→ EXERCISE AIM
Please repeat the lines below, starting with the line that contains "Where should I" and continuing through the last line. Leave out the pictures.

---- SOURCE RECORDS

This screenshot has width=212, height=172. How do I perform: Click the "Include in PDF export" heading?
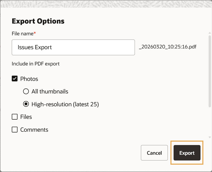click(36, 64)
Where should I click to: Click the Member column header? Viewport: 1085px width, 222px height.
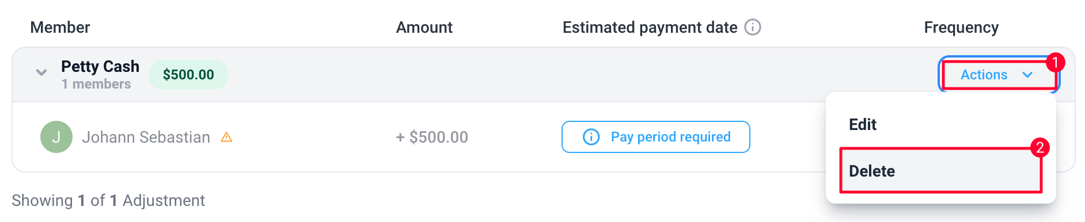[60, 28]
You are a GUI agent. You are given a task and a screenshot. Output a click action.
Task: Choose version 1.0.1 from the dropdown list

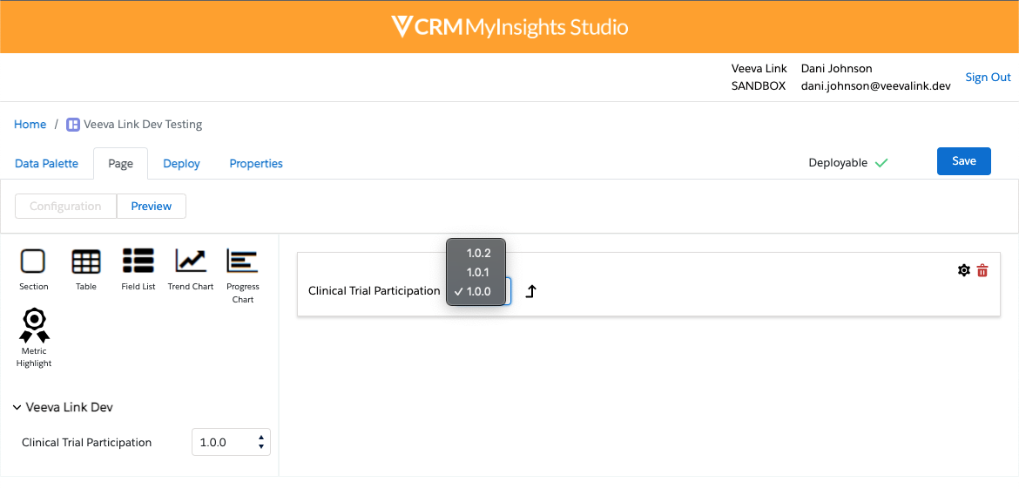click(x=478, y=272)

--------

→ RESULT OF THIS TASK
Where should I click to: Click the Member column header? Viewport: 1085px width, 222px height.
[60, 28]
You are a GUI agent. You are given a task and a screenshot. Output a click action.
Task: Choose version 1.0.1 from the dropdown list

click(x=478, y=272)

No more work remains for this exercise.